Information provided: Begin
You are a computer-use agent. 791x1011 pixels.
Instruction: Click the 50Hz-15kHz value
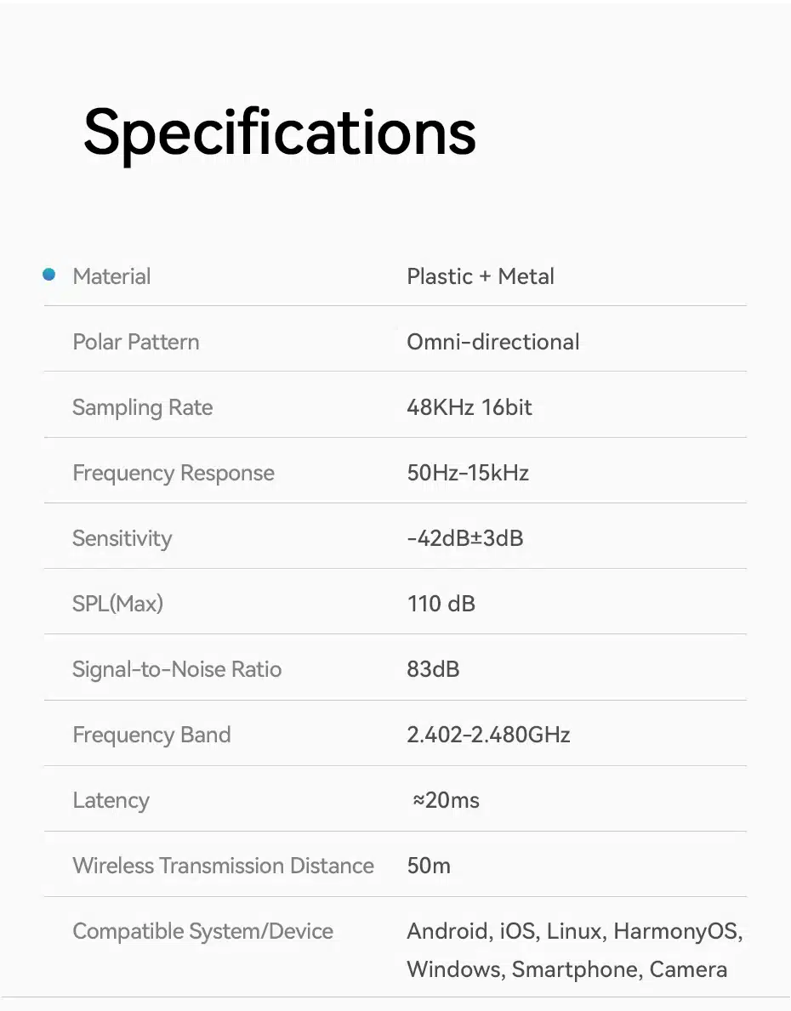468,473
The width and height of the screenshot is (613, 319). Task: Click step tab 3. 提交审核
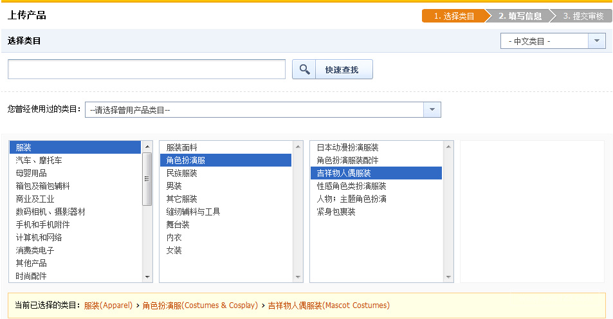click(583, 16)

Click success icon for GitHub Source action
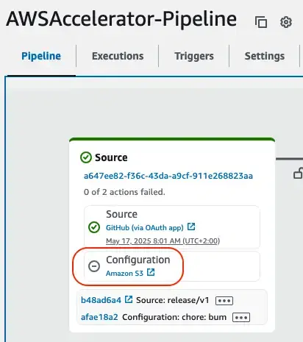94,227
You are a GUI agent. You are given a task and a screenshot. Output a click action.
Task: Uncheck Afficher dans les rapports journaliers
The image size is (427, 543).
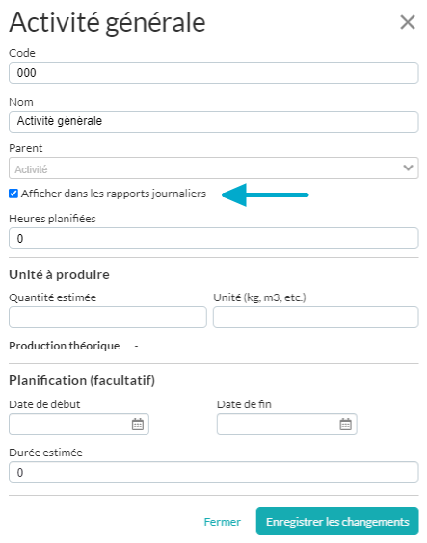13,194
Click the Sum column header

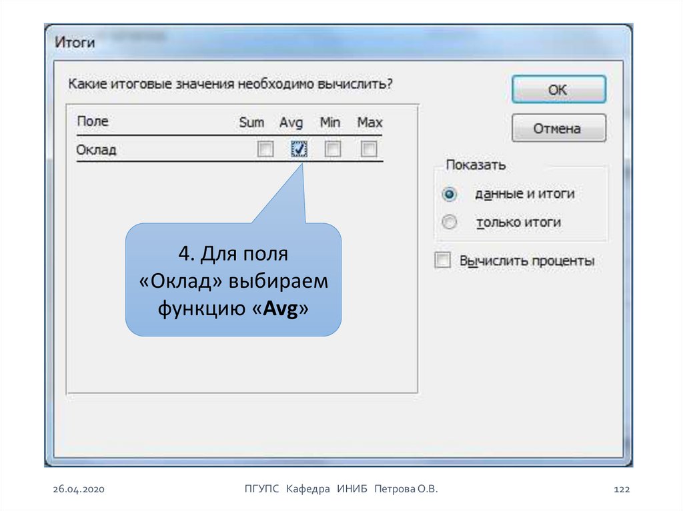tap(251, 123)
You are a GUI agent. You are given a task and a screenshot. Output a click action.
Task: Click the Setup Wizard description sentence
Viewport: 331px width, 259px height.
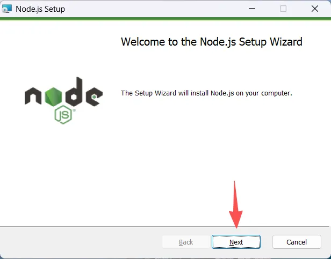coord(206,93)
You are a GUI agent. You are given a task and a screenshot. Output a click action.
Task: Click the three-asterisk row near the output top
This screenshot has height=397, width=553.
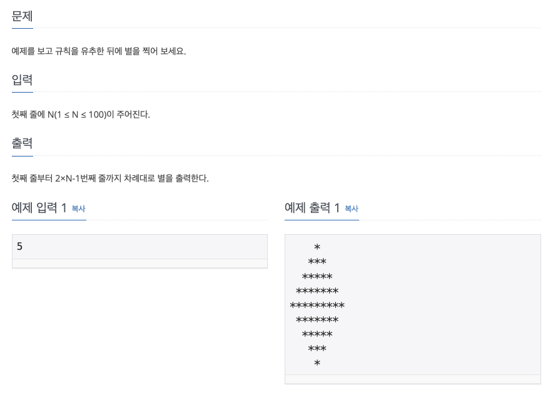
Information provided: End
A faithful copy of the data above is wanted, with every image left out.

You are a computer-use agent. 791x1011 pixels.
Instruction: Click the 50Hz-15kHz value
468,473
The width and height of the screenshot is (613, 319). Task: Click step tab 3. 提交审核
click(583, 16)

Click success icon for GitHub Source action
94,227
You are a GUI agent. You are given a task and a screenshot. Output a click action.
Task: Uncheck Afficher dans les rapports journaliers
The image size is (427, 543).
13,194
Click the Sum column header

tap(251, 123)
You are a GUI agent. You are given a task and a screenshot. Output a click action.
Task: Click the Setup Wizard description sentence
Viewport: 331px width, 259px height.
coord(206,93)
You are a GUI agent. You are given a task and a screenshot. Output a click action.
Task: Click the three-asterisk row near the output top
This screenshot has height=397, width=553.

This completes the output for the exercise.